Anger and the Stoics

While in Athens recently, I was reading about the Stoic philosophers and their ideas. I came across some ideas on ‘not getting angry’ and some of them chimed with Eastern philosophy, with which I’m a bit more familiar. I thought I’d share them with you, especially when posts become heated on here. Point 3 is something I regularly use and a famous maxim from swordsmanship suggests a confrontation should resolved with the ‘sword remaining in the scabbard.’ If these don’t help, judicious use of the ignore button will 😉

1) Reframe Insults- we suffer more in imagination than in reality. Insults only hurt because we allow them to. When someone says something offensive, ask yourself, '...is this really about me?'
People's negativity reflects there own struggles and not your worth. Practise seeing Insults as 'noise'…words that don't have any real impact upon you. The next time someone says something that offends you, pause and say to yourself, 'this is their problem, not mine.'

2) Control what you can, ignore what you can't. Other people's words, actions and opinions are completely outside our control, but our response is entirely up to us. If you understand this, you can ignore what does matter and concentrate upon what does; your own peace of mind. The next time someone upsets us, as yourself, 'is this in my control?' If not, let it go!

3) Practise negative visualisation. Mentally prepare for worst case scenarios. If you prepare your mind for potential Insults, criticisms or disrespect before they happen, they lose their sting when they do. Marcus Aurulieus did this daily reminding himself that today, he will encounter people who are selfish, rude and arrogant but I but I will not let it disturb my peace.

4) Respond with indifference. Nothing frustrates an angry person more than someone who refuses to react. If provoked, respond with calm indifference and their power over you will disappear, like a fire without oxygen. Simply smile and walk away.

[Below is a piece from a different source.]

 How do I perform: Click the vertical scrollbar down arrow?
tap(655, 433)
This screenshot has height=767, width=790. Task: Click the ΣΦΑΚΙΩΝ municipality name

5) Strengthen your mind through daily discipline. Meditate, think of when you felt anger creeping in and how you could have responded better, practise self-reflection. The more self-aware you become, the harder it becomes for others to disturb your calm.
All of these are certainly good philosophical concepts. However, there are many times a person has to be more strategic about their conversation.
Without going into a long list of methods, one very effective strategy is intentionally invoking a reaction from a comment you make (often called a knee-jerk reaction). In a nutshell, it is hard to get to the truth or root cause with people sometimes. I see this (and use this) both in my legal and engineering pursuits.